▸ ÉNONCÉ 1: Dites si chacune de ces affirmations est conforme au texte sur le carbone, en répondant par oui ou non et en citant les mots du texte qui tranchent : (a) En 1937, la planète comptait 2,3 milliards d'individus. (b) Les plantes convertissent le CO2 en oxygène sans avoir besoin de l'énergie du soleil. (c) Les étendues sauvages couvrent aujourd'hui la moitié des terres.
▸ ÉNONCÉ 2: D'après le texte sur le carbone, dans quel documentaire Yann Arthus-Bertrand parle-t-il de l'énergie qui est en train de nous tuer ?
▸ ÉNONCÉ 3: Relevez tous les chiffres que le texte sur le carbone donne pour 1937 et pour aujourd'hui, et indiquez à quoi chacun se rapporte.

▸ EXTRAIT DU DOCUMENT:
▼

Décarboner nos vies par la régénération des sols

Le carbone, ce fameux gaz si méprisé à l’heure actuelle... Parlons-en ! Aujourd’hui, nous l’associons aux énergies fossiles, à une ressource surexploitée par l’être humain. Mais qu’est-ce que le carbone en définitive ? De l’énergie. Bref, le dioxyde de carbone est à la base de toute vie sur Terre. Les plantes et les micro-organismes absorbent le dioxyde de carbone que contient l’atmosphère, puis grâce à la photosynthèse, ils utilisent l’énergie du soleil pour convertir le CO2 en oxygène. Les plantes et les arbres grandissent et finissent naturellement par mourir. Puis, les animaux mangent les plantes pour obtenir à leur tour de l’énergie, et ils rejettent du dioxyde de carbone dans l’atmosphère. Éventuellement, les animaux meurent aussi. D’ailleurs, tous les êtres vivants sont faits de carbone et ils mourront tous, c’est inévitable. Le processus est finalement assez simple à comprendre, il s’agit du cycle de toute vie sur la planète. N’oublions pas que le dioxyde de carbone contenu dans l’atmosphère prend une partie de la chaleur qui quitte la Terre ; c’est ce qui permet à la planète de conserver une température qui assure notre existence et notre viabilité (l’effet de serre).

Plus récemment, l’espèce humaine s’est distinguée des autres espèces animales en commençant à sortir le carbone enfoui dans les sols, par l’extraction de ce que nous appelons désormais les énergies fossiles. Ce carbone provenant notamment d’animaux morts il y a des centaines, voire des milliers d’années se retrouve dorénavant libéré dans l’atmosphère en trop grande quantité. Cette exploitation se fait de façon intensive, insoutenable ; elle déstabilise forcément le cycle des vivants. Cette énergie est partout autour de nous, elle se retrouve dans ce qu’on mange, dans ce qu’on porte : intrusive et insidieuse.

Comme Yann Arthus-Bertrand le dit si bien dans son documentaire Legacy, notre héritage, « cette énergie qui nous a rendus si puissants et si riches est maintenant en train de nous tuer tout simplement. » La survie de l’humanité dépend de notre capacité à décarboner nos vies. Il n’y a pas d’autres solutions. En 1937, nous étions 2,3 milliards d’individus sur la planète, le carbone se situait autour de 280 ppm et les terres encore sauvages représentaient 66 % des étendues terrestres alors qu’aujourd’hui, la population mondiale avoisine les 7,8 milliards, le carbone est désormais de 415 ppm et les étendues sauvages ont diminué de moitié pour ne représenter que 35 % des terres.

▲

Entrées pour repérer du texte et des éléments:
▼

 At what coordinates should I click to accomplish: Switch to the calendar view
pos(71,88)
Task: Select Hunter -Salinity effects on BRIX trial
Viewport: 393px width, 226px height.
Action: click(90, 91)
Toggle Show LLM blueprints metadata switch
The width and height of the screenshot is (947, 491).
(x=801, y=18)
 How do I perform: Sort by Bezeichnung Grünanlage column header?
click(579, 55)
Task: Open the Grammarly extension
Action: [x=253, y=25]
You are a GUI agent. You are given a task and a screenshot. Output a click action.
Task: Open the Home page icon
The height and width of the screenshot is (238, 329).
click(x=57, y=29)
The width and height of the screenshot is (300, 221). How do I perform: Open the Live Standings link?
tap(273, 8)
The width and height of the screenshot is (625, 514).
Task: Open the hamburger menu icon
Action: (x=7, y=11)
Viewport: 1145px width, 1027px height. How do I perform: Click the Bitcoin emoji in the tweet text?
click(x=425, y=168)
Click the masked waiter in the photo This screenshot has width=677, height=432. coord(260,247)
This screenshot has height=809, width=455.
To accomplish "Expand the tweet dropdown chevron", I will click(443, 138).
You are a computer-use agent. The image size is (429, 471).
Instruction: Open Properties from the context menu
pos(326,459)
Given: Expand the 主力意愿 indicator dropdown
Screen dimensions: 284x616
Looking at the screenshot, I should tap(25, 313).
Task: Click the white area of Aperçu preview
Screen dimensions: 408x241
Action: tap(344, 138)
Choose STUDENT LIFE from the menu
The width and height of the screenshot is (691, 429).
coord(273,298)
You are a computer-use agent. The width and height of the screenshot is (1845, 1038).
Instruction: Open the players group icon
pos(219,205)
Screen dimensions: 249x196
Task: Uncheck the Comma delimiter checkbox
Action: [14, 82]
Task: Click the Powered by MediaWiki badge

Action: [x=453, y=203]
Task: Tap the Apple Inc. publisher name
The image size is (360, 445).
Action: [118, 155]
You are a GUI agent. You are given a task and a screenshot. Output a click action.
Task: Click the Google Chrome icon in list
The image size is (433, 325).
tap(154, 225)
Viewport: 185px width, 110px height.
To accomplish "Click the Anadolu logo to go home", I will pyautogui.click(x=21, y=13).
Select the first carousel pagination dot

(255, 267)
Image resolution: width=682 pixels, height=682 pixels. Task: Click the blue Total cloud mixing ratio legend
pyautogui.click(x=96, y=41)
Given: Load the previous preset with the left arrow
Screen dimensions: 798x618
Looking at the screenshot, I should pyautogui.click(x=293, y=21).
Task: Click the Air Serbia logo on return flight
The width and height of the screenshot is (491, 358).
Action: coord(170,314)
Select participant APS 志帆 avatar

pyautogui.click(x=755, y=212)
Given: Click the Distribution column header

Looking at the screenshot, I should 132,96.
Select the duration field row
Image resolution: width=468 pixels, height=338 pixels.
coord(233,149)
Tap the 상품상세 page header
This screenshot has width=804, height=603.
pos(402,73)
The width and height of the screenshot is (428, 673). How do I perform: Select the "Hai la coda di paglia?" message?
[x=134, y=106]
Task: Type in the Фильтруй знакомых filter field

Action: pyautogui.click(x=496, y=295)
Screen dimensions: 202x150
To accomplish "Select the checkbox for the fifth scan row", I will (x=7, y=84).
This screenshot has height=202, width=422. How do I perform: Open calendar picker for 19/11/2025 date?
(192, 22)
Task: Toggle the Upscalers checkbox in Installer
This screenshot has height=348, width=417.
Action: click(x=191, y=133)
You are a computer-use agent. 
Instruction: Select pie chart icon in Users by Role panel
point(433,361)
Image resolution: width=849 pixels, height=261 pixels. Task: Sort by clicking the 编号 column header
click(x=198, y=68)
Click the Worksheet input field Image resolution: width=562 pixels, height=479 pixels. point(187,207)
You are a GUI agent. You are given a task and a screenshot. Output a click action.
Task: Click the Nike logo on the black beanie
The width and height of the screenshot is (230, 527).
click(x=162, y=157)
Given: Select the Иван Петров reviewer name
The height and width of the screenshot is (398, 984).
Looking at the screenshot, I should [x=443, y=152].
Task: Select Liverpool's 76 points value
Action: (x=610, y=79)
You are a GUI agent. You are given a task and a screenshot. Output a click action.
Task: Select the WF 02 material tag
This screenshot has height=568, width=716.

▲

▸ CORRIGÉ 1:
(a) Oui : « En 1937, nous étions 2,3 milliards d’individus sur la planète ».
(b) Non : « ils utilisent l’énergie du soleil pour convertir le CO2 en oxygène ».
(c) Non : « les étendues sauvages ont diminué de moitié pour ne représenter que 35 % des terres ».

▸ CORRIGÉ 2: Dans son documentaire Legacy, notre héritage.

▸ CORRIGÉ 3:
En 1937 :
- 2,3 milliards d’individus sur la planète
- carbone autour de 280 ppm
- terres encore sauvages : 66 % des étendues terrestres

Aujourd’hui :
- population mondiale d’environ 7,8 milliards
- carbone à 415 ppm
- étendues sauvages : 35 % des terres